U.S. charges 601 people in healthcare fraud, opioid crackdown
(Reuters) – The U.S. Justice Department on Thursday announced charges against 601 people including doctors and nurses for taking part in healthcare fraud and opioid-related crimes that resulted in more than $2 billion in losses.
The arrests came as part of what the department said was the largest healthcare fraud takedown in U.S. history and included 162 doctors and other suspects charged for their roles in prescribing and distributing addictive opioid painkillers.
“In many cases, doctors, nurses, and pharmacists take advantage of people suffering from drug addiction in order to line their pockets,” Attorney General Jeff Sessions said in a statement. “These are despicable crimes.”
The charges centered in part on schemes to bill the government healthcare programs Medicare, Medicaid and Tricare as well as private insurers for medically unnecessary prescription drugs and compounded medications.
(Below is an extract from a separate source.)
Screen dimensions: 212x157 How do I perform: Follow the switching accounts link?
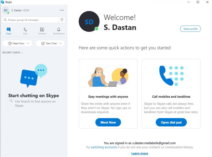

The Justice Department also brought charges against medical professionals it said were contributing to the country’s opioid epidemic by participating in the unlawful distribution of prescription painkillers.
In 2016, 42,000 people in the United States died from opioid overdoses, according to the U.S. Centers for Disease Control and Prevention.
“The perpetrators really are despicable and greedy people,” U.S. Health and Human Services
Secretary Alex Azar said at a press conference.